- [Problem to work on]
Reproduce the listing lines exactly, running from the line containing "The image size is (768, 401)." through the end of the listing, inclusive.

- [Dataset entries]
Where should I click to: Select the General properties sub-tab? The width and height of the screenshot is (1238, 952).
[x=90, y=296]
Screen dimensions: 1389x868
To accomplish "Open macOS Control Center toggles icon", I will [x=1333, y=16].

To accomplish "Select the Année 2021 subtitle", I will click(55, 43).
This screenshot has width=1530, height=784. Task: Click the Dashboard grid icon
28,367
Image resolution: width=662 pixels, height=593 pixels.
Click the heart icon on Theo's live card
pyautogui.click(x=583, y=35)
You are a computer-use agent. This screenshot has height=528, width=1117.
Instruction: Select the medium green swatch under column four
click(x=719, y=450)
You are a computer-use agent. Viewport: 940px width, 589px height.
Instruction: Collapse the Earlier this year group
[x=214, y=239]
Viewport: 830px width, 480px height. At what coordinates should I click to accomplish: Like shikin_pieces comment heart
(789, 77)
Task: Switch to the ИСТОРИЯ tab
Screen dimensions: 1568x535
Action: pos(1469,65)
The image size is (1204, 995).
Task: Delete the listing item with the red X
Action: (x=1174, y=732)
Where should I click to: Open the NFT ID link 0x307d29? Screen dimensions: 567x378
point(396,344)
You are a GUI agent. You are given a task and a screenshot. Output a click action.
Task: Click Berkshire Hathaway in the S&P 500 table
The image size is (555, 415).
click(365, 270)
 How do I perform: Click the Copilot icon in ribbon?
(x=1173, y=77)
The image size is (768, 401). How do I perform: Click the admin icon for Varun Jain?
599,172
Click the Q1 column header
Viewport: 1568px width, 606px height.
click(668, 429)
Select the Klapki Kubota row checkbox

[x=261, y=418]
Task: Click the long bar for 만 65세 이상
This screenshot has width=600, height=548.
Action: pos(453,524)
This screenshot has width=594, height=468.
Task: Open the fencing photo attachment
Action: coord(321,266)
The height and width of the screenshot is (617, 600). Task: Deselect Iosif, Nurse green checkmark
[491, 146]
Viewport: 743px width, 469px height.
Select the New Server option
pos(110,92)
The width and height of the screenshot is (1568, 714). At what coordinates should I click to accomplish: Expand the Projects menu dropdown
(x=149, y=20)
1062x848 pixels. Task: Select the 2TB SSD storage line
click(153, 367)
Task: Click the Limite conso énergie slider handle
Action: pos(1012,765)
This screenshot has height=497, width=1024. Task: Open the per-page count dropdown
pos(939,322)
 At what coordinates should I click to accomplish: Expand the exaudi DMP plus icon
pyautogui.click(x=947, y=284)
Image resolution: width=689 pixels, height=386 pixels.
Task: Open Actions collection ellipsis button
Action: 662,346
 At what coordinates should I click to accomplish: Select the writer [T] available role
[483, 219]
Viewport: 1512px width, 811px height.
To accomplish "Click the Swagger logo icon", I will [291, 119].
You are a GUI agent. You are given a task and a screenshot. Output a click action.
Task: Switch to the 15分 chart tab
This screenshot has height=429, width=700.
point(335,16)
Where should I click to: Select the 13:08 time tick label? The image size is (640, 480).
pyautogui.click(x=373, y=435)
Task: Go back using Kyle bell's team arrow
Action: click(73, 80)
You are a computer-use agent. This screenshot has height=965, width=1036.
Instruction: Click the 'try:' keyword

- [Expected output]
The image size is (768, 401). How do I perform: Click the admin icon for Varun Jain?
599,172
Click the Q1 column header
Viewport: 1568px width, 606px height.
click(668, 429)
Select the Klapki Kubota row checkbox

[x=261, y=418]
Task: Click the long bar for 만 65세 이상
This screenshot has width=600, height=548.
Action: pos(453,524)
This screenshot has width=594, height=468.
Task: Open the fencing photo attachment
Action: coord(321,266)
The height and width of the screenshot is (617, 600). Task: Deselect Iosif, Nurse green checkmark
[491, 146]
Viewport: 743px width, 469px height.
Select the New Server option
pos(110,92)
The width and height of the screenshot is (1568, 714). At what coordinates should I click to accomplish: Expand the Projects menu dropdown
(x=149, y=20)
1062x848 pixels. Task: Select the 2TB SSD storage line
click(153, 367)
Task: Click the Limite conso énergie slider handle
Action: pos(1012,765)
This screenshot has height=497, width=1024. Task: Open the per-page count dropdown
pos(939,322)
 At what coordinates should I click to accomplish: Expand the exaudi DMP plus icon
pyautogui.click(x=947, y=284)
Image resolution: width=689 pixels, height=386 pixels.
Task: Open Actions collection ellipsis button
Action: 662,346
 At what coordinates should I click to accomplish: Select the writer [T] available role
[483, 219]
Viewport: 1512px width, 811px height.
To accomplish "Click the Swagger logo icon", I will [291, 119].
You are a GUI agent. You are given a task and a screenshot. Output a click action.
Task: Switch to the 15分 chart tab
This screenshot has height=429, width=700.
point(335,16)
Where should I click to: Select the 13:08 time tick label? The image size is (640, 480).
pyautogui.click(x=373, y=435)
Task: Go back using Kyle bell's team arrow
Action: click(73, 80)
You are a computer-use agent. This screenshot has height=965, width=1036.
Instruction: Click the 'try:' keyword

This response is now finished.